Elenco dei medici ebrei discriminati.
Davide Schiffer, neuroscienziato di fama internazionale, ha vissuto da
vicino la tragedia della Shoah: di origini ungheresi, suo padre morì ad
Auschwitz e lui sfuggì, in modo rocambolesco, alle persecuzioni razziali
negli anni ’40. Oggi ha novant’anni e mette la sua scienza al servizio della storia.
Davide Schiffer non smette di ricordare e lo fa con il rigore dello scienziato e la lucidità dello storico: sceglie il metodo narrativo per portare alla luce i residui di un conflitto inconciliabile, cioè il rapporto tra memoria e oblio così come ricorda Piero Bianucci in un recente articolo apparso sulla stampa del 13 gennaio, là dove sottolinea come la memoria sia innanzitutto una "funzione" del cervello e da lì, cioè dall’indagine neuroscientifica, sia possibile rileggere nuovamente la tragedia.
Anche se se ne parla in continuazione la Storia ha appena iniziato a scalfire i complessi e articolati sedimenti da studiare collegati al vergognoso evento della storia umana che è stata la Shoah. Ed è il metodo scientifico ad essere uno strumento irrinunciabile quando per motivi anagrafici i testimoni sono quasi tutti morti. Così Schiffer dà voce alla sua memoria spiegando cos’è l’oblio, una progressiva e insidiosa dimenticanza di tracce, simboli e testimonianze che rischia di cancellare la Storia.
A lui chiediamo di intervenire in questo dibattito aperto che oppone la testimonianza all’oblio.
Esiste un modo più corretto di tutelare il ricordo?
Io credo che oggi, in occasione della Giornata della Memoria, fornire stimoli per emozionare il pubblico non sia efficace, cioè non sia un servizio alla memoria. E’ lo studio della cause, la conoscenza, cioè la memoria culturale ad aprire prospettive possibili. Certamente, questo comporta di non usare il pathos di emozioni orrifiche, o di immagini luttuose, ma di attivare al massimo la dimensione cognitiva che forse è più faticosa; tuttavia è vero che troppo spesso il sensazionalismo rischia di minare questo percorso di recupero, di ricordo a lungo termine: la deriva è nel constatare che questo giorno possa diventare una convenzione, un’icona e ancor peggio, un obbligo.

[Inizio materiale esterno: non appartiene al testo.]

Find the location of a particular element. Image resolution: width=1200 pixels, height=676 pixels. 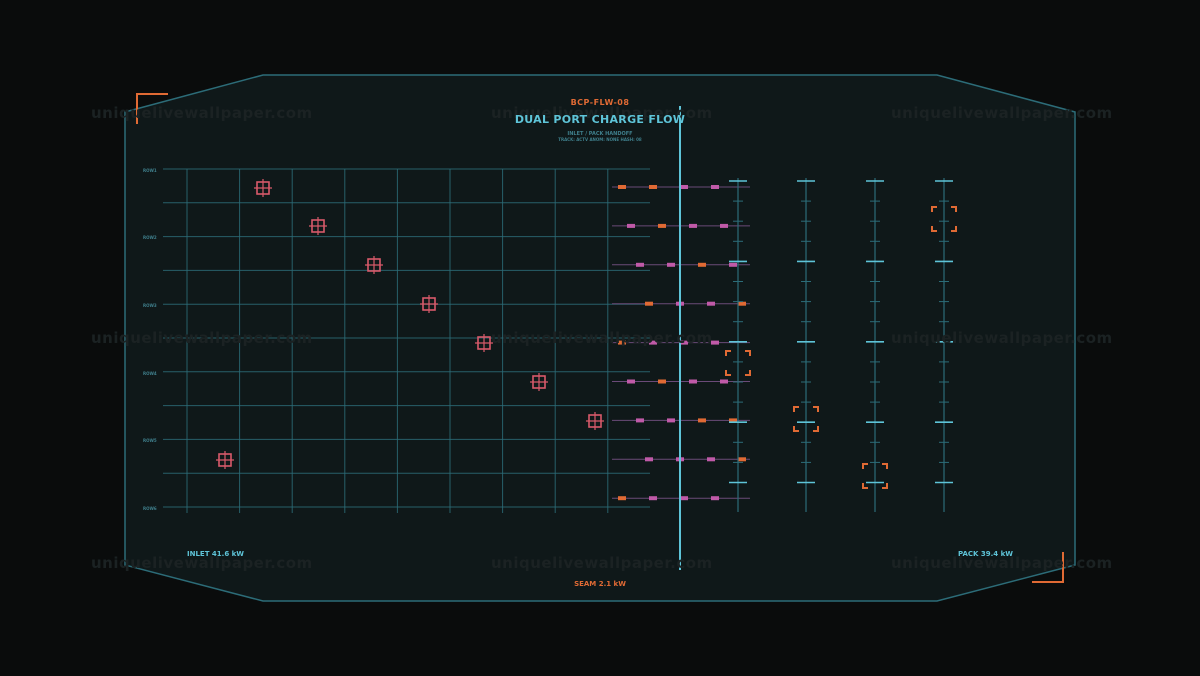

row-label: ROW1 is located at coordinates (150, 170).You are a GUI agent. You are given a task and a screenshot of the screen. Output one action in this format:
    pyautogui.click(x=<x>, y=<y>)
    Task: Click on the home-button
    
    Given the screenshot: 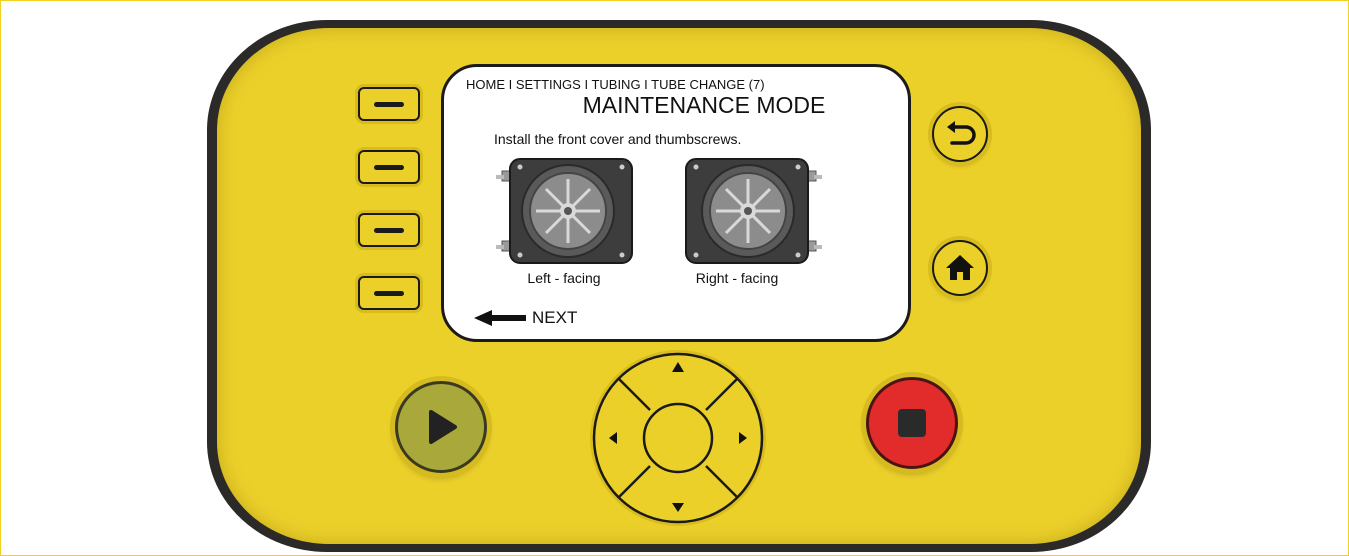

Tra 5.000 anni della Shoah forse rimarranno soltanto le manifestazioni estreme, come una nebbia che lascia fuori solo le punte. Quella nebbia è oblio ed è difficile immaginare come opporsi, anche quando gli ultimi testimoni saranno diventati "personaggi" di una delle tante storie. E allora è necessario capire perché: è la fenomenologia dei fatti a blindare la testimonianza. Anche Primo Levi arrivò a questa conclusione quando disse che non avrebbe più scritto così la Storia, se avesse potuto. Ma avrebbe usato i fatti, le cause, i principi cioè la conoscenza e non l’emozione.
Eppure Eric Kandel, premio Nobel nel 2000 per la Medicina e la Fisiologia per i suoi studi sulla memoria, racconta
nel libro "Alla ricerca della memoria" come la scelta di dedicarsi a questo specifico studio fosse nata a Vienna, quando un notte del 1938, in piena campagna antisemita, bussarono alla porta un gruppo poliziotti nazisti e arrestarono la sua famiglia.
Alla luce della sua lettura, che sembra lasciare fuori il dolore per privilegiare il rigore scientifico, questa domanda può sembrare retorica: è vero il conforto della memoria?
Rispondo dicendo che certamente non passa dall’ideologizzazione. Io, personalmente, ho voluto fare un censimento delle mie esperienze prima di non riuscire più a spiegare i fatti, quando l’interpretazione, che pur è parte del ricordo, offusca completamente la testimonianza. Voglio dire che la memoria si trasforma, e certe volte si adatta. E allora il mio lavoro di scienziato e di storico si intrecciano il più possibile, cercando di spiegare come le basi biologiche possano consentirci, o meno, di tenere fede a quel monito che dopo l’Olocausto divenne un impegno di tutta una civiltà: non dimenticare mai.